Since the Industrial Revolution, automating technologies have made workers redundant in many industries, particularly in agriculture and manufacturing. The recent assumption25 has been that creatives
and knowledge workers would remain much less impacted by these changes in the near-to-mid-term future. Advances in LLMs challenge this premise.

How these trends will impact human workforces is a key but unresolved question. The spread of AI-based applications and tools such as LLMs will not necessarily replace human workers; it may simply
shift them to tasks that complement the functions of the AI. This may decrease opportunities for human beings to distinguish themselves or excel in workplace settings.
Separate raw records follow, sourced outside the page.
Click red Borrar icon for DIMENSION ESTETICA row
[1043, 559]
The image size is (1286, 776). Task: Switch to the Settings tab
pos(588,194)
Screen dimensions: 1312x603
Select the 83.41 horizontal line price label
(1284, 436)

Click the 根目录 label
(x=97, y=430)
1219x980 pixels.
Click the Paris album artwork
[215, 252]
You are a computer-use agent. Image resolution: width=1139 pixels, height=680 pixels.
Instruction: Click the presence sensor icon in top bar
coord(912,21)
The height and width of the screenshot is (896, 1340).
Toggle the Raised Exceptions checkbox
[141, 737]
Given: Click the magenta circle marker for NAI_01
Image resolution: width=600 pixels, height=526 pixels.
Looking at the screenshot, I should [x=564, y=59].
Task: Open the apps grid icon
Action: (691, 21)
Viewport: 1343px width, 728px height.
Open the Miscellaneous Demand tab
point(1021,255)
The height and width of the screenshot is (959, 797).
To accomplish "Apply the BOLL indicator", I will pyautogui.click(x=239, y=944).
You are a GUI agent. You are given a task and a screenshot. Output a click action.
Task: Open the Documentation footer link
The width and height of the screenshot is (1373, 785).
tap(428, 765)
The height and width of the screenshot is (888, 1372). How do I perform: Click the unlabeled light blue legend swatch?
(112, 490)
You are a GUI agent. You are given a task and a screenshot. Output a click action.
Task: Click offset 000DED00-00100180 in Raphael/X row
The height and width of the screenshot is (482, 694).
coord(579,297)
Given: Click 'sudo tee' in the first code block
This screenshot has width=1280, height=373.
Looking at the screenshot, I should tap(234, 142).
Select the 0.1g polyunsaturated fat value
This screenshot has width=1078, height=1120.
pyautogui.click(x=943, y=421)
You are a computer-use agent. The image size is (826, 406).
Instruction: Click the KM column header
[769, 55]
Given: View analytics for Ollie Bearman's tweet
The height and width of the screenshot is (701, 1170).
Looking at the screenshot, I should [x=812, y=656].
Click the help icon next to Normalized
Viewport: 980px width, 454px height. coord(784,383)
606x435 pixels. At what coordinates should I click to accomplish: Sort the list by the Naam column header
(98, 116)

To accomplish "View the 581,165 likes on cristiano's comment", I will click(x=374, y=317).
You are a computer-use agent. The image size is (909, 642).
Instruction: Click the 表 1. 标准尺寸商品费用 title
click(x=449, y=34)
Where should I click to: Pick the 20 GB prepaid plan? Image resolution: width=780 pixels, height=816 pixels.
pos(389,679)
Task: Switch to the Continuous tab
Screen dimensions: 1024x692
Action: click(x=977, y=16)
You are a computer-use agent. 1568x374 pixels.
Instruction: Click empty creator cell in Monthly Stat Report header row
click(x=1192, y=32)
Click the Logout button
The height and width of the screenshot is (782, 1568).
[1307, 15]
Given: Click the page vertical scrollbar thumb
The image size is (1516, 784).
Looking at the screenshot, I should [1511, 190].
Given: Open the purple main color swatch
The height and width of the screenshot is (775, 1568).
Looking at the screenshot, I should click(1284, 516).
Their future tasks may involve supervising or maintaining LLMs that produce the sorts of outputs (for example, text or recommendations) that skilled human beings were previously producing and for which they were receiving credit. Consequently, work in a world relying on LLMs might often involve ‘achievement gaps’ for human beings: good, useful outcomes will be produced, but many of them will not be achievements for which human workers and professionals can claim credit.

This may result in an odd state of affairs. If responsibility for positive and negative outcomes produced by LLMs is asymmetrical as we have suggested, humans may be justifiably held responsible for negative outcomes created, or allowed to happen, when they or their organizations make use of LLMs. At the same time, they may deserve less credit for AI-generated positive outcomes, as they may not be displaying the skills and talents needed to produce text, exerting judgment to make a recommendation, or generating other creative outputs.